# Business Problem with Customer Segmentation


An e-commerce company wants to segment its customers and determine marketing strategies according to these segments.

For this purpose, we will define the behavior of customers and we will form groups according to clustering.

In other words, we will take those who exhibit common behaviors into the same groups and we will try to develop sales and marketing techniques specific to these groups.



### Data Set Story:

https://archive.ics.uci.edu/ml/datasets/Online+Retail+II

This Online Retail II data set contains all the transactions occurring for a UK-based and registered, non-store online retail between 01/12/2009 and 09/12/2011.

The company mainly sells unique all-occasion gift-ware. 

Many customers of the company are wholesalers.

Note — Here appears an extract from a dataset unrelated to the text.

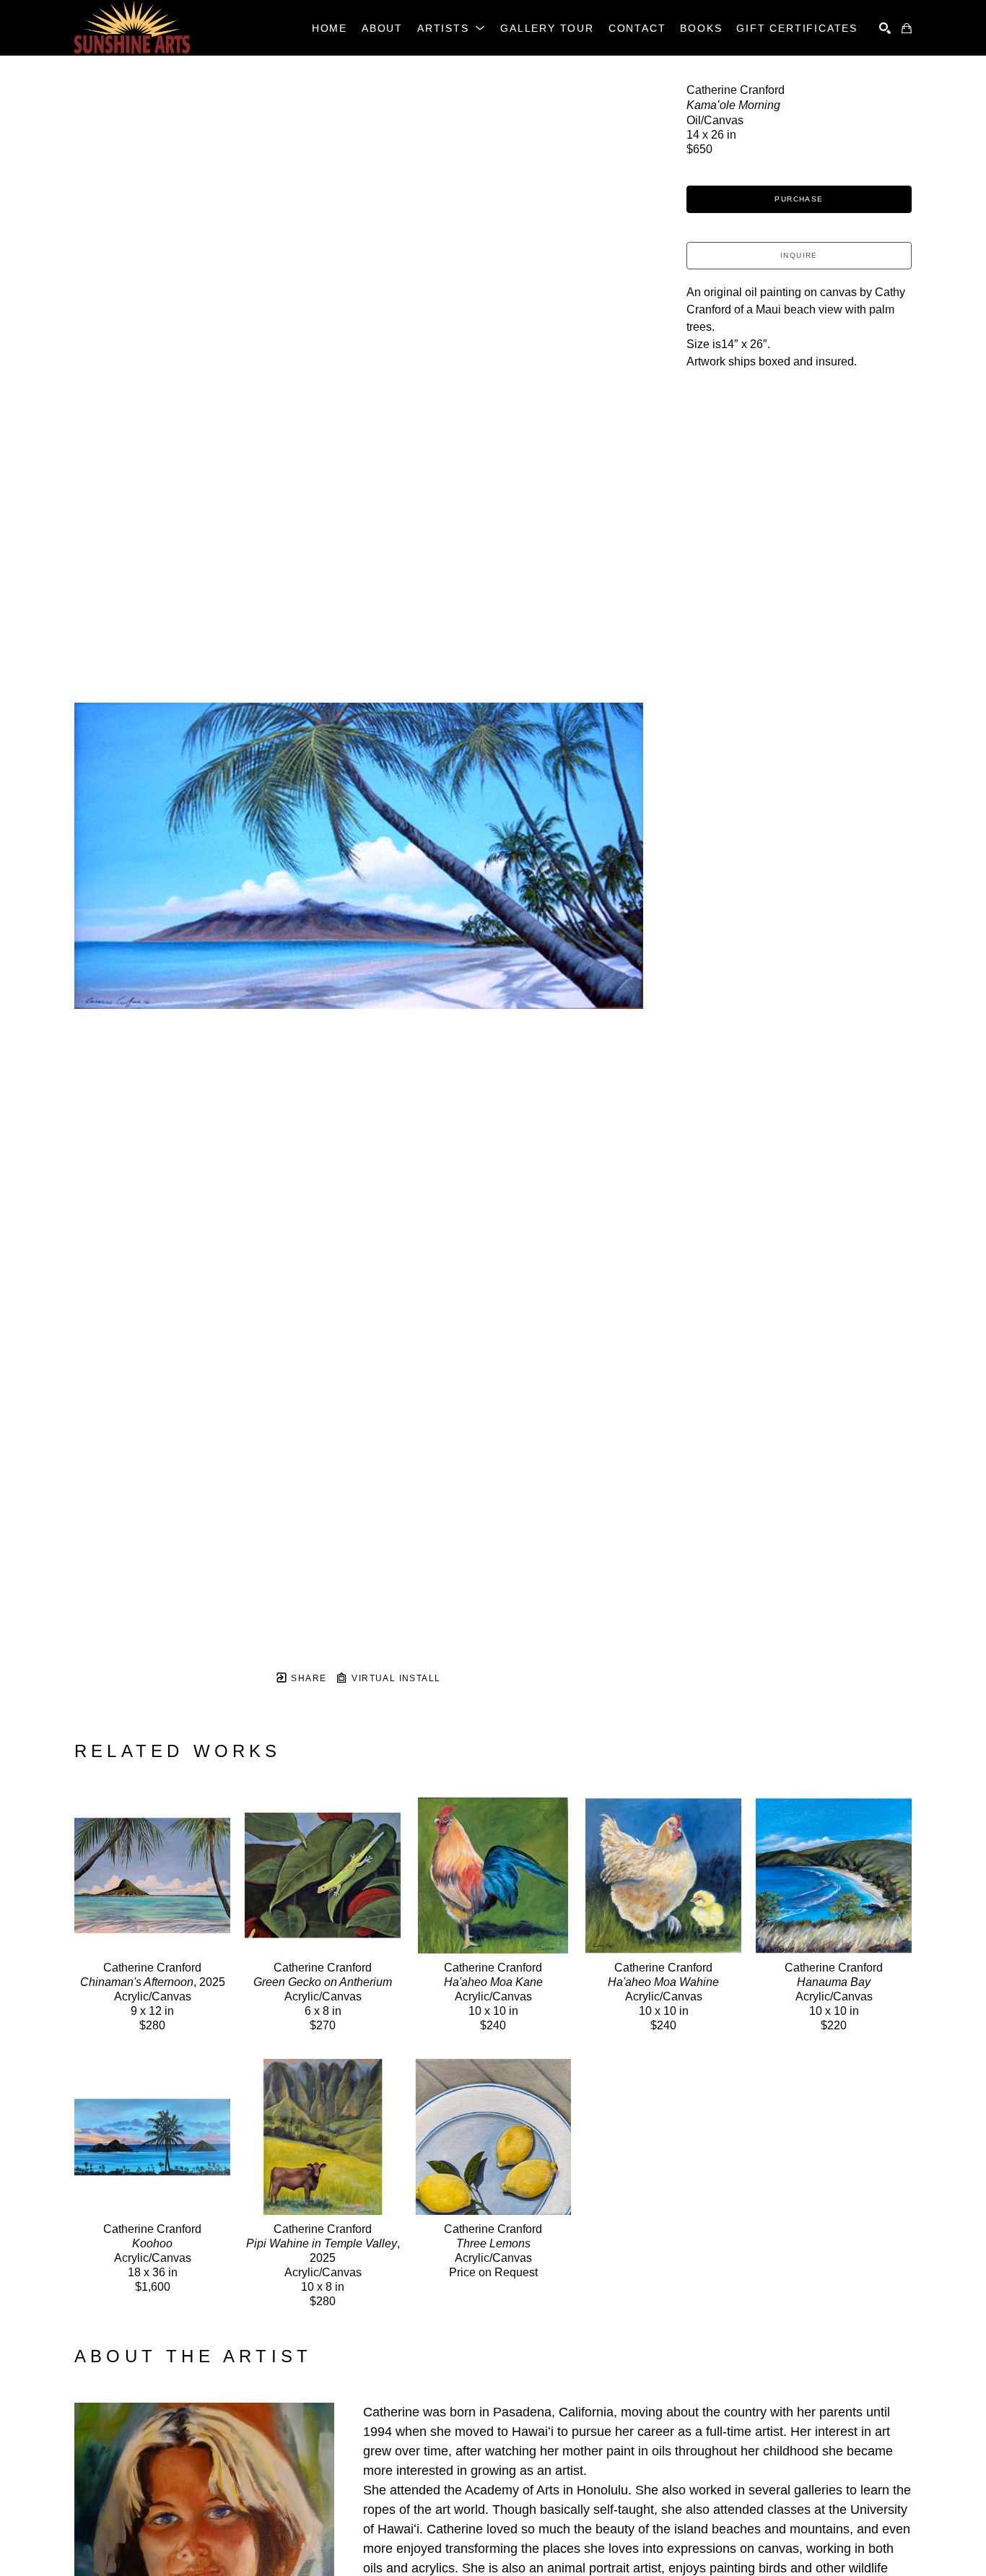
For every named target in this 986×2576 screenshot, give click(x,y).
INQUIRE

### Attribute Information:

- InvoiceNo: Invoice number. Nominal. A 6-digit integral number uniquely assigned to each transaction. If this code starts with the letter 'c', it indicates a cancellation.
- StockCode: Product (item) code. Nominal. A 5-digit integral number uniquely assigned to each distinct product.
- Description: Product (item) name. Nominal.
- Quantity: The quantities of each product (item) per transaction. Numeric.
- InvoiceDate: Invice date and time. Numeric. The day and time when a transaction was generated.
- UnitPrice: Unit price. Numeric. Product price per unit in sterling (Â£).
- CustomerID: Customer number. Nominal. A 5-digit integral number uniquely assigned to each customer.
- Country: Country name. Nominal. The name of the country where a customer resides.



# Questions from data set


All questions about 2009-2010 years

1. What is the number of unique products?
2. Which product do you have?
3. Which product is the most ordered?
4. How do we rank this output?
5. How many invoices have been issued?
6. How much money has been earned per invoice?
7. Which are the most expensive products?
8. How many orders came from which country?
9. which country gained how much?
10. which product is the most returned?
11. What should we do for customer segmentation with RFM?
12. Scoring for RFM.
13. Finally, create an excel file named New Customer.

# Data Understanding 

In [None]:
import pandas as pd
import numpy as np
import seaborn as sns

# to display all columns and rows:
pd.set_option('display.max_columns', None); pd.set_option('display.max_rows', None);


The number of numbers that will be shown after the comma. For variables such as 'price', the option below is replaced with 0 instead.

In [None]:
pd.set_option('display.float_format', lambda x: '%.0f' % x)
import matplotlib.pyplot as plt

In [None]:
df_2009_2010 = pd.read_excel("../input/online-retail-ii-data-set-from-ml-repository/online_retail_II.xlsx", sheet_name = "Year 2009-2010")

In [None]:
df = df_2009_2010.copy()

Try to understand the data by using the functions that can be used as a first look at the data in the pandas section.

## 1. What is the number of unique products?

In [None]:
df["Description"].nunique()

## 2. Which product do you have?

In [None]:
df["Description"].value_counts().head()

## 3. Which product is the most ordered?

In [None]:
df.groupby("Description").agg({"Quantity":"sum"}).head()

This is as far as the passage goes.